Dans le Limousin, le pain de Noël était également regardé comme une sorte de talisman ; et, presque partout d’ailleurs dans nos provinces, la venue de Noël donnait lieu autrefois à la confection de pains ou gâteaux particuliers nommés cochelins à Orléans, coquelins à Chartres, bourets en certains cantons de Normandie, etc.

Au surplus, l’on retrouve dans les vieux textes certaines redevances payées en plusieurs endroits par les vassaux à leurs seigneurs sous le nom de pains de Noël, puis aussi par les paroissiens aux curés, sous le nom de pains d’étrennes.
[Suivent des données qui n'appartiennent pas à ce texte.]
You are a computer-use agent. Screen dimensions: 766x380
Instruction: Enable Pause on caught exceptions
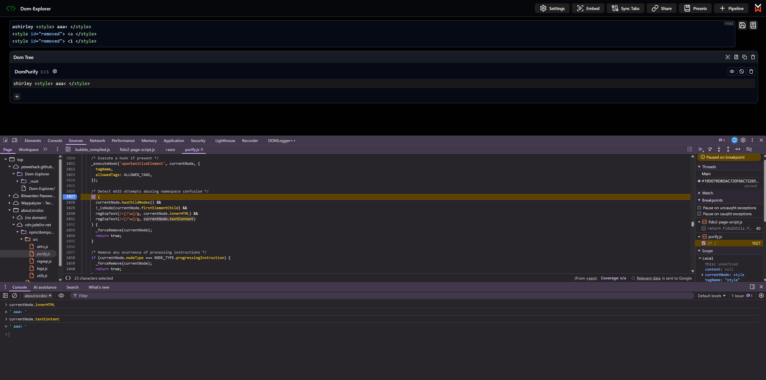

En quelques lieux des environs de Paris les paysans devaient pour étrennes, la veille de Noël, porter une bûche dans l’âtre du Seigneur et « chanter une chanson à madame ». Dans la Creuse, certain prieur du château Ponsac, ne demandait, dit-on, pour tout tribut aux habitants de cette ville, dont il était aussi seigneur temporel, qu’un roitelet, qu’ils devaient avoir pris à la course, et non tué à l’aide de flèches ou d’arquebuse, et qu’ils lui apportaient le premier jour de l’an à l’église.

La veille de Noël, des écoliers portant des torches allumées vont dans les rues en criant Noël ! Noël !
La veille de Noël, des écoliers portant des torches allumées
vont dans les rues en criant Noël ! Noël ! © Crédit illustration : Araghorn

Une coutume analogue existait jadis à Carcassonne. Pourquoi demander le sacrifice de ce charmant oisillon, qui cependant, d’après la légende, aurait charrié lui-même toute la mousse de son nid dans la crèche de Bethléem pour faire plus molle la couchette du Sauveur ? On l’ignore. Toujours est-il que ce jour-là, c’était entre les jeunes gens du pays une véritable lutte d’adresse à qui prendrait le roitelet ; car celui-là, proclamé roi de la fête, avait l’honneur de présenter la mignonne victime au prieur, et de voir son nom inscrit dans le procès-verbal que l’on rédigeait de cette cérémonie.

En Normandie, la coutume se garda longtemps que les écoliers, la veille de Noël, portant des torches allumées, s’en allassent d’abord dans les rues en criant Noël ! Noël ! puis dans les prés, dans les vergers, en répétant ce refrain :

Taupes et mulots
Sortez de mon clos
Ou nous vous brûlerons la barbe et les os.

Puis aussi, en la plupart de nos provinces — méridionales surtout — pendant la soirée qui précédait la messe de minuit, il était d’usage, comme nous l’avons vu faire à Marseille, que dans toutes les maisons et souvent même dans les rues, l’on chantât ces Noëls, Naulets ou chants de Nau, dont il nous est resté tant de curieux spécimens.